A compelling hand-colored aquatint with etching by Karl Bodmer, illustrating an important ceremonial dance of the Mandan tribe, produced for the first edition of Prince Maximilian's Travels in the Interior of North America.
This is one of the best-known images produced from Bodmer's travels with Prince Maximilian of Wied-Neuwied, a German explorer with whom he undertook a voyage up the Missouri River between 1832 and 1834. As part of their expedition, they documented and observed the Mandan people, an indigenous tribe of the Great Plains. This print captures a sacred Mandan Buffalo Bull Society ritual, which they witnessed on April 9, 1834, at Fort Clark.
The composition of the tableau is noteworthy for its complex interplay between empirical observation and artistic interpretation. Bodmer's depiction of the dance varies somewhat from Maximilian's account, suggesting that the ceremony's fast pace required a certain degree of post-event reconstruction. Despite this, the costumes' detailed representation aligns closely with Maximilian's description, as confirmed by Bodmer's studies of the costumes.
Bodmer's preparatory studies of individual figures and their attire, made five days before the event, are reflected in the accuracy of the costumes reproduced in the print. The central figure, for instance, mirrors the costume of the Leader of the Mandan Buffalo Bull Society from Bodmer's studies. The intricate shield designs and other elements also find faithful reproduction in the print.
This print's creation process is believed to have been a combination of direct observation, memory, and studio composition in Paris, aided perhaps by posed models. The tableau bears a striking contrast to a related work in the Baltimore Museum of Art, both in stylistic approach and intensity.

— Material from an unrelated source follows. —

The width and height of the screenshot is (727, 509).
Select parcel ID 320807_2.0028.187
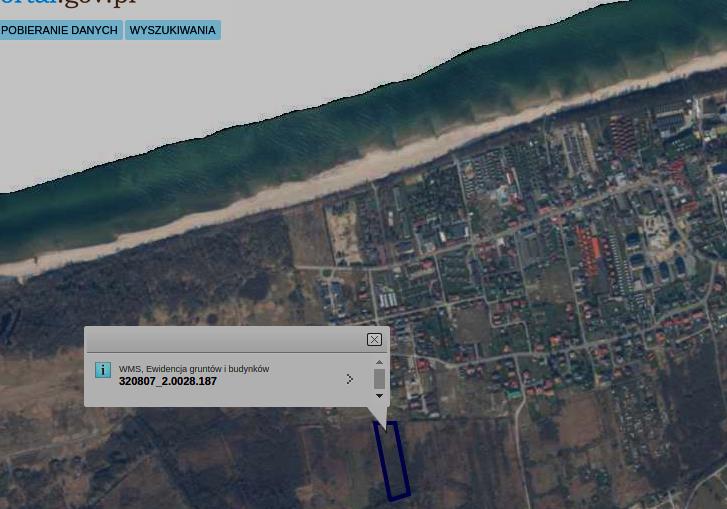pyautogui.click(x=168, y=382)
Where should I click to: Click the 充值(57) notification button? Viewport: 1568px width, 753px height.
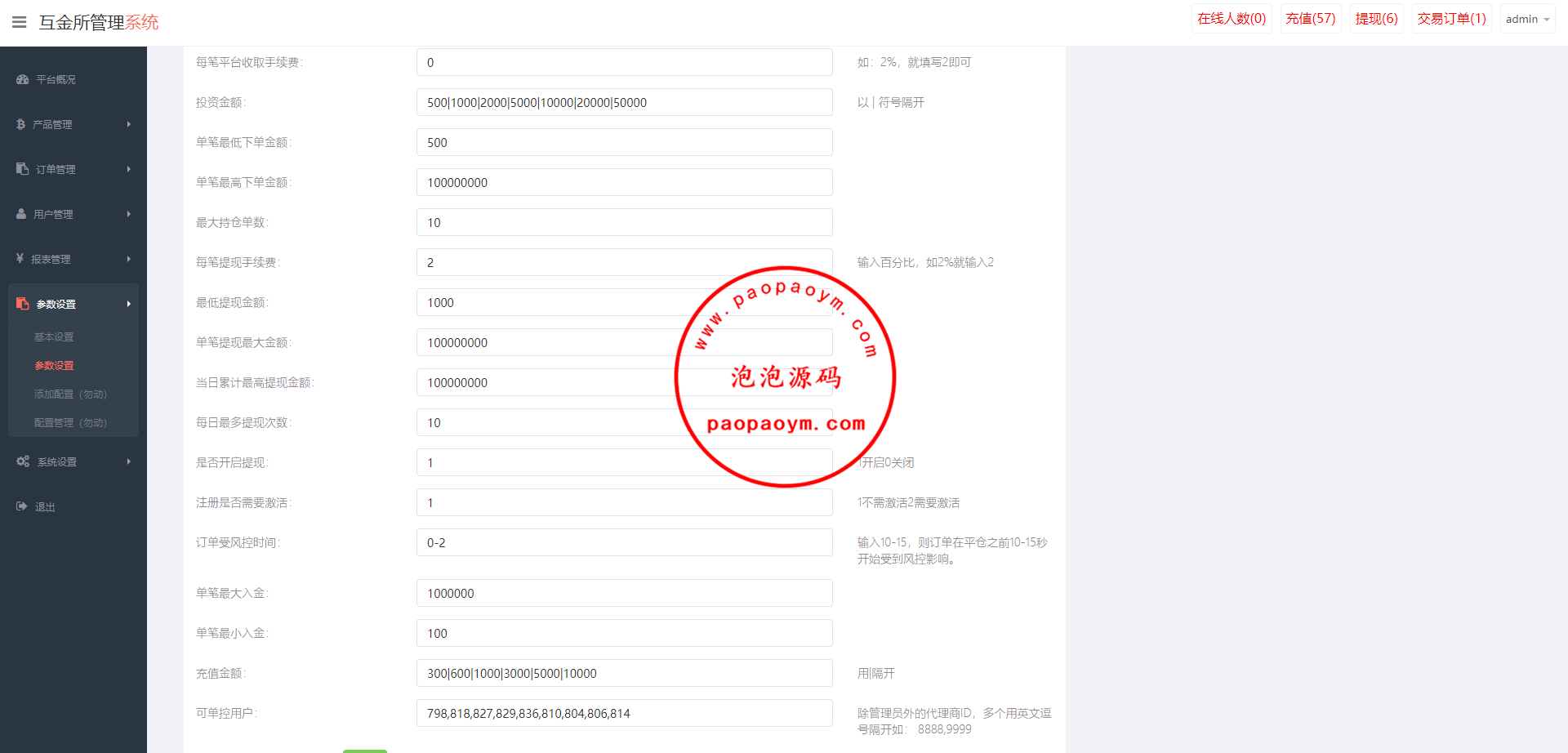tap(1311, 19)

The historical and cultural context of the depicted event, combined with the distinct visual style and meticulous detail, make this print a valuable representation of Mandan culture as witnessed by European explorers in the early 19th century.
This is Ruud's 2nd of 4 states, the first state being an unobtainable rarity thought to have been produced in as few as three copies. Chardon ainé et Aze is recognized as the printed. Bougeard is listed as the printer in the first and third states. The reason for this back-and-forth is undetermined.